> [Exercise instructions]
Gather all lines with "player" from the records.

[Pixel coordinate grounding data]
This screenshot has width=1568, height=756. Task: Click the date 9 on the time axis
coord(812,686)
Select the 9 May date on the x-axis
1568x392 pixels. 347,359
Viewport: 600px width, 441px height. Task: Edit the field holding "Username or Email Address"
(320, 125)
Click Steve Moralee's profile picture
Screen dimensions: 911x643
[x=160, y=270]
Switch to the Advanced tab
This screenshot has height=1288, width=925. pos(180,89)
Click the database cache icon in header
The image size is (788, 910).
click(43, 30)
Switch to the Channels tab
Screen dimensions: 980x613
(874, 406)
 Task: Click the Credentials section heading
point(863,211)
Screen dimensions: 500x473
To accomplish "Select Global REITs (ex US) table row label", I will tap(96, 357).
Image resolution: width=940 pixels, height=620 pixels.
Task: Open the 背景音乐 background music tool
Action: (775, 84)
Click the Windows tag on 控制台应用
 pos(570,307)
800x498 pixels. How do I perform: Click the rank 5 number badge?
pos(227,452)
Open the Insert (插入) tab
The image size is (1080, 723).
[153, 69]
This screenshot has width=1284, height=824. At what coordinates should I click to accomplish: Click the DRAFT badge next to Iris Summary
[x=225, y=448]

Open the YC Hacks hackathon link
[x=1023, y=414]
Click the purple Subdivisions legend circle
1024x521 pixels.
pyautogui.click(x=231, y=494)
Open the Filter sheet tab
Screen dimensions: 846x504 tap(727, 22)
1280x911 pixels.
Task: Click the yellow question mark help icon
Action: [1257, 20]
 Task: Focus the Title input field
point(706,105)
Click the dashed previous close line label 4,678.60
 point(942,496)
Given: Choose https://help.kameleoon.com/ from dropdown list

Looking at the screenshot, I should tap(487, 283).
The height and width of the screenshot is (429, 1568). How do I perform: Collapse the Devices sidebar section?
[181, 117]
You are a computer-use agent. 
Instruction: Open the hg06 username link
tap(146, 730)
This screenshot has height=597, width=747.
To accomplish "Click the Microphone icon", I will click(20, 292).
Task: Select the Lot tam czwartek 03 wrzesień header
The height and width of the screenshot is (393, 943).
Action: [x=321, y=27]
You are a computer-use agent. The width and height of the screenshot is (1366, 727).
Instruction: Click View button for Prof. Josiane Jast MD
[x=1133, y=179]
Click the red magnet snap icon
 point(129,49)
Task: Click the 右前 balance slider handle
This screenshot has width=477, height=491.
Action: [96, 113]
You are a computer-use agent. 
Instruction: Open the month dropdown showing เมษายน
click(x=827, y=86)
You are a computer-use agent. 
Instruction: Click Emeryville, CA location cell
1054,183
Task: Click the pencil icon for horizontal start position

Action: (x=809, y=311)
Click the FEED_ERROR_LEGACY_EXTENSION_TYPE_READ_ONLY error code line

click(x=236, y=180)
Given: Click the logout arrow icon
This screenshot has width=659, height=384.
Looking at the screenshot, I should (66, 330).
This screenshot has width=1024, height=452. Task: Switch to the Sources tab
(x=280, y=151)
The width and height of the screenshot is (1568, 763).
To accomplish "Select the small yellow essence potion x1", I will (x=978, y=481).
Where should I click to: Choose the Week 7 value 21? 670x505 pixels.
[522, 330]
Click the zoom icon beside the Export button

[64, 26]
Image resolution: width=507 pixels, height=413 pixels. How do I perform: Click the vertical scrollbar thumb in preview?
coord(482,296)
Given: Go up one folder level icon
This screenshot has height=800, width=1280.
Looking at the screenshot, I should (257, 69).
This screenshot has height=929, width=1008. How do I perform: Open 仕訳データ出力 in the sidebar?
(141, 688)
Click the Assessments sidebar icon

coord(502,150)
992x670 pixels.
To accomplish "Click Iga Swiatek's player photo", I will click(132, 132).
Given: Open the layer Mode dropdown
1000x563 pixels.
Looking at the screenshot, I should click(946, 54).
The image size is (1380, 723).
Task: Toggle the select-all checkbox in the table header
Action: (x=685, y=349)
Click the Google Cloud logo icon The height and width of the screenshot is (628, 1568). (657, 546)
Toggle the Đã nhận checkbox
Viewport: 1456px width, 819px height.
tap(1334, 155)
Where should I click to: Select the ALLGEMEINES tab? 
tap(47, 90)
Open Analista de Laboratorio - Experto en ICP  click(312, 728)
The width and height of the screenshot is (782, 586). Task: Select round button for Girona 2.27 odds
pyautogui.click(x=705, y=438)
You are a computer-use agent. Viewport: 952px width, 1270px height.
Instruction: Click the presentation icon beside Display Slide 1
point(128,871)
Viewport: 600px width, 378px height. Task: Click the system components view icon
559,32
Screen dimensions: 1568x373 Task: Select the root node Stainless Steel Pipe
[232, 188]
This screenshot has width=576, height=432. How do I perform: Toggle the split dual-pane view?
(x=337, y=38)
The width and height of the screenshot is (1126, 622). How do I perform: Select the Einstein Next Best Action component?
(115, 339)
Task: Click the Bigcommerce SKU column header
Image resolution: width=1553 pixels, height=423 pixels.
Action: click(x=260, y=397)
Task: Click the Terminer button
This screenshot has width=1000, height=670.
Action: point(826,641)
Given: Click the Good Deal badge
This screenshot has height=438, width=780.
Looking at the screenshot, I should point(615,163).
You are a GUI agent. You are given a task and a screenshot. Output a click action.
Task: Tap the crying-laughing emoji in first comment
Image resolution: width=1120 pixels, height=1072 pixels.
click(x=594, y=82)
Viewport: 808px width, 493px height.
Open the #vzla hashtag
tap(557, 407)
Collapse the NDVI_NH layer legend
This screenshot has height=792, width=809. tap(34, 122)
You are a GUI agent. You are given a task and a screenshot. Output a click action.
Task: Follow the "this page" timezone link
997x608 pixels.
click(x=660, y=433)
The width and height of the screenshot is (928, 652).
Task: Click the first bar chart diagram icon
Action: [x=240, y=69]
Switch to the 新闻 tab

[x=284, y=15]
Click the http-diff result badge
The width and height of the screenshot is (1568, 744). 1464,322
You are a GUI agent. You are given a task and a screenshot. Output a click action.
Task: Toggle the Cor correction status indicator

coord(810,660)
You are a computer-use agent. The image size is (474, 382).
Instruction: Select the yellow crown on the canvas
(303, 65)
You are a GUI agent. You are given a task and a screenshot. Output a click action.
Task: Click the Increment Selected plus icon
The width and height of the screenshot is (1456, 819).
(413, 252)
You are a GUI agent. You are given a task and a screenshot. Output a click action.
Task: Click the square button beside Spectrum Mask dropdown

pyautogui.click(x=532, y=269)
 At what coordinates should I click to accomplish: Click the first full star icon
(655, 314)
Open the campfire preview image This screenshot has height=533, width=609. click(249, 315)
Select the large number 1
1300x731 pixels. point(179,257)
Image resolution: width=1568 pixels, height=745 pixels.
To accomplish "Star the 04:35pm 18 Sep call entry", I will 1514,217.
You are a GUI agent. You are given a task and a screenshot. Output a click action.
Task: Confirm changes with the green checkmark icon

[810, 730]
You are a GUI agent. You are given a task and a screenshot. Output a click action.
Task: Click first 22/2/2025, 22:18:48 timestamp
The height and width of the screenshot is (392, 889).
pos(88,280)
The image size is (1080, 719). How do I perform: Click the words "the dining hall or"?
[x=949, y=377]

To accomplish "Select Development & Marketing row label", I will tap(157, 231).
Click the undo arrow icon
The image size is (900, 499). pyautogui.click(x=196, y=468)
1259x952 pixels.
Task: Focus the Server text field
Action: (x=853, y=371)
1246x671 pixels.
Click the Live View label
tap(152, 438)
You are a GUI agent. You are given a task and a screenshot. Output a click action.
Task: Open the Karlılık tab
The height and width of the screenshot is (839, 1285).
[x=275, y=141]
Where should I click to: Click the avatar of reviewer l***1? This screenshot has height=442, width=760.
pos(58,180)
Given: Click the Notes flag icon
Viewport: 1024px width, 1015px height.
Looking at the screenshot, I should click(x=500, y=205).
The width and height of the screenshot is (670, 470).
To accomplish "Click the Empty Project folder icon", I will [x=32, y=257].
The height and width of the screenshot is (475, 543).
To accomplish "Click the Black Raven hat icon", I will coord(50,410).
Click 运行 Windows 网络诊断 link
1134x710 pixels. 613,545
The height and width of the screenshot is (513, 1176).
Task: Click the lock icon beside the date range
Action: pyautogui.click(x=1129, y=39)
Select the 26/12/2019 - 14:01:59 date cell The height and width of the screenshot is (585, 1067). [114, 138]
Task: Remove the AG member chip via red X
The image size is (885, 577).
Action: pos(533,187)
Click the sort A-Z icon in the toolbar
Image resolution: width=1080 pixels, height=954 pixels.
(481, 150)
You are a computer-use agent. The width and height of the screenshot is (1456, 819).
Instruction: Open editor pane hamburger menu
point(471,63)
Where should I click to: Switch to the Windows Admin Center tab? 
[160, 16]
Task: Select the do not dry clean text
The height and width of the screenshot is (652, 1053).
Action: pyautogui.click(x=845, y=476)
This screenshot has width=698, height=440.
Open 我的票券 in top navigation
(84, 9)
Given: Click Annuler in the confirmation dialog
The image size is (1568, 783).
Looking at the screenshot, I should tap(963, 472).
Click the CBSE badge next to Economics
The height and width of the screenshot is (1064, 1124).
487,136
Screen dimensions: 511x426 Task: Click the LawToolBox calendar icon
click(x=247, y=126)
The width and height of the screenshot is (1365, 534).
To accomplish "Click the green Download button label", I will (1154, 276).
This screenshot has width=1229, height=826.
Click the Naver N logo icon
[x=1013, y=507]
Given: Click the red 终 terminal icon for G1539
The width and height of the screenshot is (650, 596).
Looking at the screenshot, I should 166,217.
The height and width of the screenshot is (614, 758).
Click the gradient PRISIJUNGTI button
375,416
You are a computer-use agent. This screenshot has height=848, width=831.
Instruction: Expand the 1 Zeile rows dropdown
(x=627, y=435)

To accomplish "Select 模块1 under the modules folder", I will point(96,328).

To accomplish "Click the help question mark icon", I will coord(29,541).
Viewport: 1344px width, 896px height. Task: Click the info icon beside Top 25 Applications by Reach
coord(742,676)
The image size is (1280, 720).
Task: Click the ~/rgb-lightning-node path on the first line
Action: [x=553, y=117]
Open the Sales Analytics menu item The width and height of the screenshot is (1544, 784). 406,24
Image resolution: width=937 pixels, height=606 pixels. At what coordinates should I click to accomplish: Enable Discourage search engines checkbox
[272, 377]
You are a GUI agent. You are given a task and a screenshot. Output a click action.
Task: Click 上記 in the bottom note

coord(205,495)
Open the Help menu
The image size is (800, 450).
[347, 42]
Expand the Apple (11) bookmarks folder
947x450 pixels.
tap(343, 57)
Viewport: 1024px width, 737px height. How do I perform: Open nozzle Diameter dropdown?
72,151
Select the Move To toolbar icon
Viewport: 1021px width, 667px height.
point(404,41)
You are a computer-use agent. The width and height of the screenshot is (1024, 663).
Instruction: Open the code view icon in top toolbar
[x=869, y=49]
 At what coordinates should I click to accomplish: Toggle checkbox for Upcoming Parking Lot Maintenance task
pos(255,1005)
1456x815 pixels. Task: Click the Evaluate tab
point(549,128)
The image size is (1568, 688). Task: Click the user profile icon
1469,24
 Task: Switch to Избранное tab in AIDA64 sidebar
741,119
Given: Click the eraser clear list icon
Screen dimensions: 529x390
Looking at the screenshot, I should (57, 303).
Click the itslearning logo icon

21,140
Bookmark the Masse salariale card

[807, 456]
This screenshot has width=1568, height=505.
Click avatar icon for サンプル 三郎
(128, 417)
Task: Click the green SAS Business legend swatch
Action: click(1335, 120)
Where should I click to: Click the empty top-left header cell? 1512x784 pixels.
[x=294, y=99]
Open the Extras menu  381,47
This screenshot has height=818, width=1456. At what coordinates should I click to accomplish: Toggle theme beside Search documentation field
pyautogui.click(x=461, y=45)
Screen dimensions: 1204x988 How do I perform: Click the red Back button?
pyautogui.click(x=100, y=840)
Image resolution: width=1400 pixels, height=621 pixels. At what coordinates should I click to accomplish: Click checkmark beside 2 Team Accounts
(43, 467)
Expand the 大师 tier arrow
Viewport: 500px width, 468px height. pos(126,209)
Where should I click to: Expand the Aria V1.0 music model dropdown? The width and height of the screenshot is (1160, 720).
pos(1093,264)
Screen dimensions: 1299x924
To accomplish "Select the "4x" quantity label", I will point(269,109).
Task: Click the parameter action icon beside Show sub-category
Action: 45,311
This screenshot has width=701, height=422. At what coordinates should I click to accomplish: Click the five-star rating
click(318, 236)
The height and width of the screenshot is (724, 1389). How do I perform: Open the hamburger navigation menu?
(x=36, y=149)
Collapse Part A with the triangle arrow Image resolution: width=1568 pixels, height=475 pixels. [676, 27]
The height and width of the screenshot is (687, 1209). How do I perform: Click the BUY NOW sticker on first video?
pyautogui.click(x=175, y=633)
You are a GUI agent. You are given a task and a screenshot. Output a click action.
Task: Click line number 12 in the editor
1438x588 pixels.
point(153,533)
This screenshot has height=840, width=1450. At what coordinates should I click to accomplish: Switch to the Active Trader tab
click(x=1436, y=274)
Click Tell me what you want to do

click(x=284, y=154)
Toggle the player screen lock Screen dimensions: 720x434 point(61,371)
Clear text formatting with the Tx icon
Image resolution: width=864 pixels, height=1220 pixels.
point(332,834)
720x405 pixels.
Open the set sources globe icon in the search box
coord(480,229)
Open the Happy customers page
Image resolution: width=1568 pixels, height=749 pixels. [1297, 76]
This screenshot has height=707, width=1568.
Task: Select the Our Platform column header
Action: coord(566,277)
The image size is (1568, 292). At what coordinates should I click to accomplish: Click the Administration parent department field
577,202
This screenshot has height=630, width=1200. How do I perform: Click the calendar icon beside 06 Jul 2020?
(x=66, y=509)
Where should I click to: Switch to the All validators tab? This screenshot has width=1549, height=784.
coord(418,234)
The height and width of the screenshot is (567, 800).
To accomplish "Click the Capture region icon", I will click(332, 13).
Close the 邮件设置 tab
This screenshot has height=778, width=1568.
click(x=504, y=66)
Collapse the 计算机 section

> [Response box]
To accomplish "Click Iga Swiatek's player photo", I will click(132, 132).
Toggle the player screen lock Screen dimensions: 720x434 point(61,371)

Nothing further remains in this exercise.